Here’s an example, from a recent review by Andrew Ferguson, “Malcolm Gladwell Reaches His Tipping Point.” I haven’t read Gladwell’s new book, so I can’t really evaluate most of these criticisms, but of course I’m sympathetic to Ferguson’s general point. Key quote:

Gladwell’s many critics often accuse him of oversimplification. Just as often, though, he acts as a great mystifier, imposing complexity on the everyday stuff of life, elevating minor wrinkles into profound conundrums. This, not coincidentally, is the method of pop social science, on whose rickety findings Gladwell has built his reputation as a public intellectual.

In addition, Ferguson has a specific story regarding some suspiciously specific speculation (the claim that “of every occupational category, [poets] have far and away the highest suicide rates—as much as five times higher than the general population.”) which reminds me of some other such items we’ve discussed over the years, including:

– That data scientist’s unnamed smallish town where 75 people per year died “because of the lack of information flow between the hospital’s emergency room and the nearby mental health clinic.”

– That billionaire’s graph purporting to show “percentage of slaves or serfs in the world.”

– Those psychologists’ claim that women were three times more likely to wear red or pink during certain times of the month.

– That claim from “positive psychology” of the “critical positivity ratio” of 2.9013.

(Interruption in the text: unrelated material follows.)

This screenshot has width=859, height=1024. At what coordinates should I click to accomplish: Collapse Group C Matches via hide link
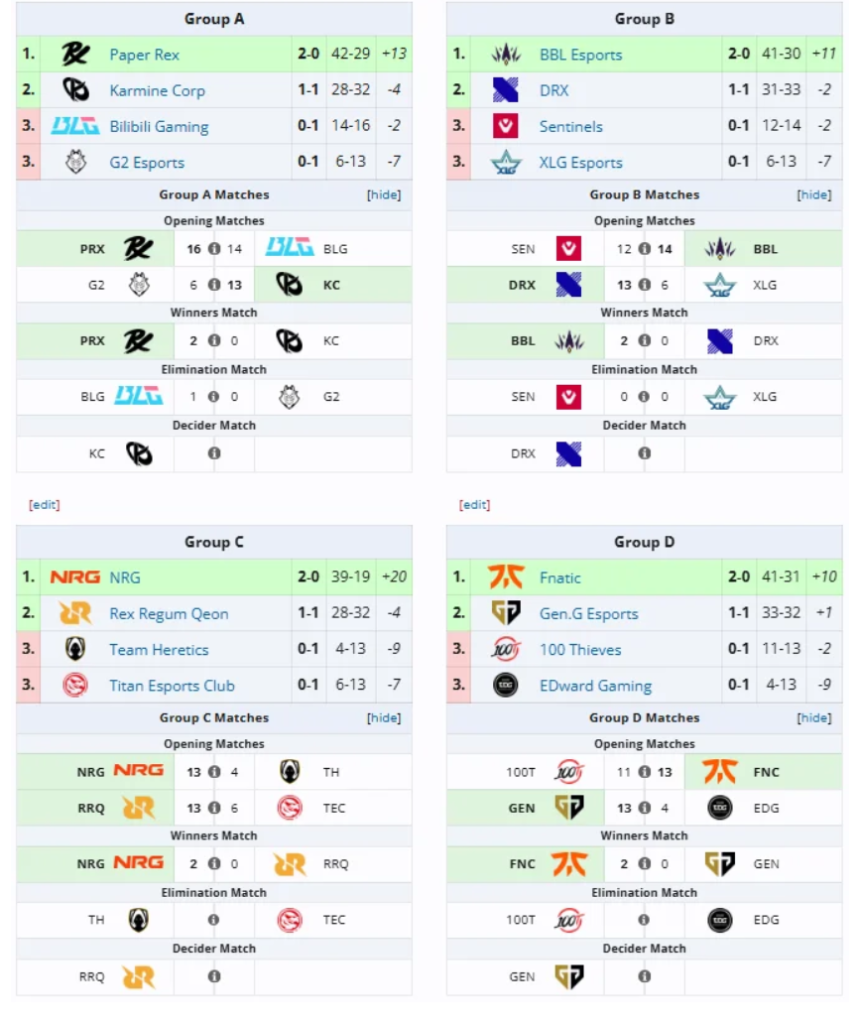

– That psychologist’s claim that he could predict divorces with 83 percent accuracy, after meeting with a couple for just 15 minutes.

And lots more.

There’s something hypnotizing about those numbers. Too good to check, I guess.

13 thoughts on “The uncanny valley of Malcolm Gladwell

  1. “Instead he’s kind of in between, bouncing back and forth between stories and science, and that makes me uncomfortable.”

    If he stuck to one or the other you might be more comfortable but he’d be much less successful. I think this is almost the entire source of his popular appeal.

  2. I wonder if “and lots more” includes examples that do not stem from psychology? Otherwise, it appears Andrew has once again pulled out his favorite punching bag.

      • Yes, and note that I did not disagree with Andrew’s critique of Gladwell. I also read the article Andrew references, as I was looking for a review of it myself.

        No, I was referring to psychology serving as Aunt Sally on this blog. That doesn’t mean I disagree with Andrew’s statistical critiques, just that psychology is too often his target.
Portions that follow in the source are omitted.